Prinsip operasinya didasasarkan atas prinsip bagi hasil, jual beli (ijarah), dan
titipan (wadiah). Karena itu, meskipun mirip dengan bank Islam, bahkan boleh dikata
menjadi cikal bakal dari bank Islam, BMT memiliki pangsa pasar tersendiri, yaitu
masyarakat kecil yang tidak terjangkau layanan perbankan.
2.2.4.2 Ciri-ciri BMT
Rodhoni & Hamid (2008:64) menyatakan bahwa sebagai lembaga
perekonomian ummat, BMT memiliki cirri-ciri sebagai berikut:
a) Bukan lembaga sosial, tetapi dapat dimanfaatkan untuk mengelola dana
sosial seperti zakat, infaq, shadaqah, hibah dan wakaf.

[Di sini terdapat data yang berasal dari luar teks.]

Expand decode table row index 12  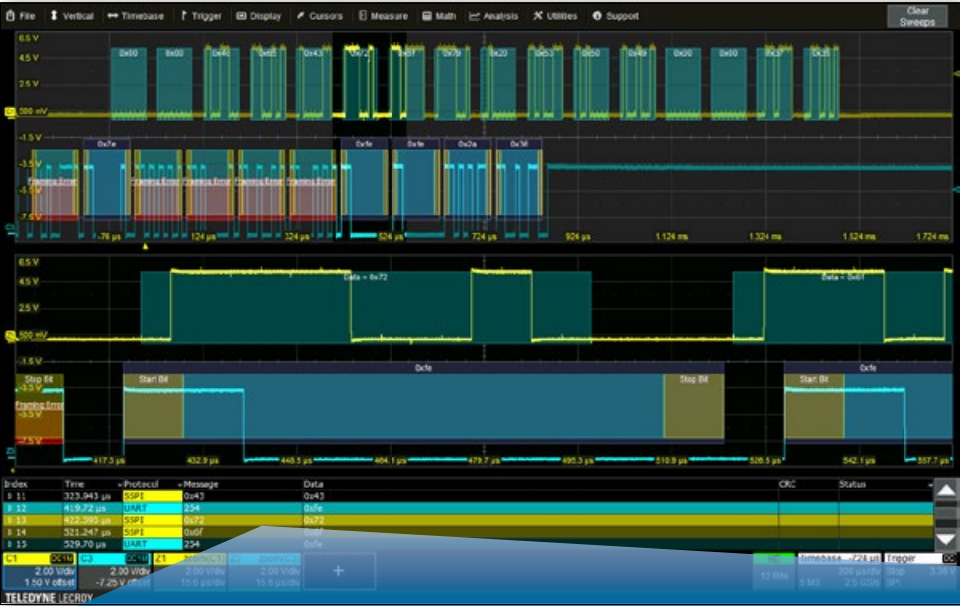click(9, 508)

b) Lembaga ekonomi ummat yang dibangun dari bawah secara swadaya yang
melibatkan peran serta masyarakat.
27
c) Lembaga ekonomi milik bersama.
d) Berorientasi bisnis.
2.2.4.3 Fungsi BMT
BMT memiliki beberapa fungsi yaitu:
a) Penghimpun dan penyalur dana, dengan menyimpan uang di BMT, uang
tersebut dapat ditingkatkan utilitasnya, sehingga timbul unit surplus (pihak
yang memiliki dana berlebih) dan unit defisit (pihak yang kekurangan
dana).
b) Pencipta dan pemberi likuiditas, dapat menciptakan alat pembayaran yang
sah yang mampu memberikan kemampuan untuk memenuhi kewajiban
suatu lembaga/perorangan.
c) Sebagai suatu lembaga mikro Islam (microfinance syariah) yang dapat
memberikan pembiayaan bagi usaha kecil, mikro, menengah dan juga
koperasi dengan kelebihan tidak meminta jaminan yang memberatkan
UMKM tersebut (Huda & Heykal, 2010:364).
d) Meningkatkan dan mengembangkan potensi umat dalam program
pengentasan kemiskinan, khususnya pengusaha kecil/lemah.

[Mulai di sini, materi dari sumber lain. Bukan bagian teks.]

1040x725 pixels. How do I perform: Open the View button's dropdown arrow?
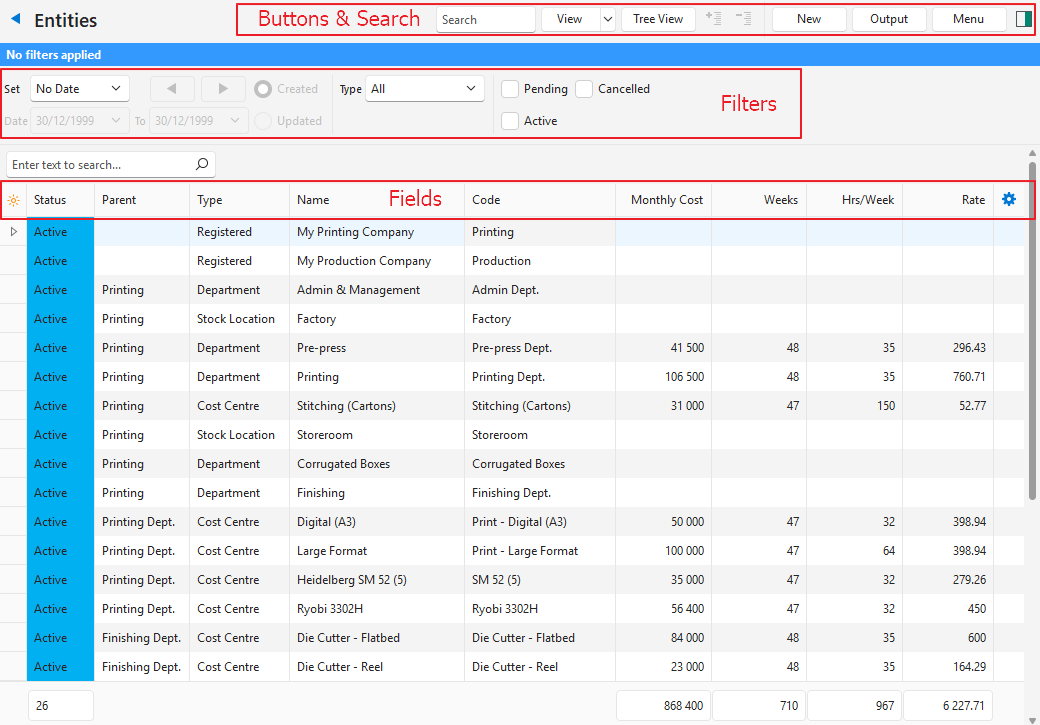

e) Menjadi lembaga keuangan alternatif yang dapat menopang percepatan
pertumbuhan ekonomi nasional (Rodoni & Hamid, 2008:63).
28
2.2.4.4 Peranan BMT
a) Menjauhkan masyarakat dari praktik ekonomi uang bersifat non Islam.
Aktif melakukan sosialisasi di tengah masyarakat tentang arti penting
sistem ekonomi Islami. Hal ini bisa dilakukan dengan pelatihan-pelatihan
mengenai cara-cara bertransaksi yang Islami, misalnya supaya ada bukti
dalam transaksi, dilarang curang dalam menimbang barang, jujur terhadap
konsumen, dan sebagainya.
b) Melakukan pembinaan dan pembiayaan usaha kecil. BMT harus bersikap
aktif menjalankan fungsi sebagai lembaga keuangan mikro Islam,
misalnya dengan jalan pendampingan, pembinaan, penyuluhan, dan
pengawasan terhadap usaha-usaha nasabah.
c) Melepaskan ketergantungan pada rentenir. Masyarakat yang masih
tergantung dengan rentenir disebabkan remtenir mampu memenuhi
keinginan masyarakat dalam memenuhi dana dengan segera. Maka BMT
harus mampu melayani masyarakat lebih baik, misalnya selalu tersedia
dana setiap saat, birokrasi yang sederhana, dan lain sebagainya.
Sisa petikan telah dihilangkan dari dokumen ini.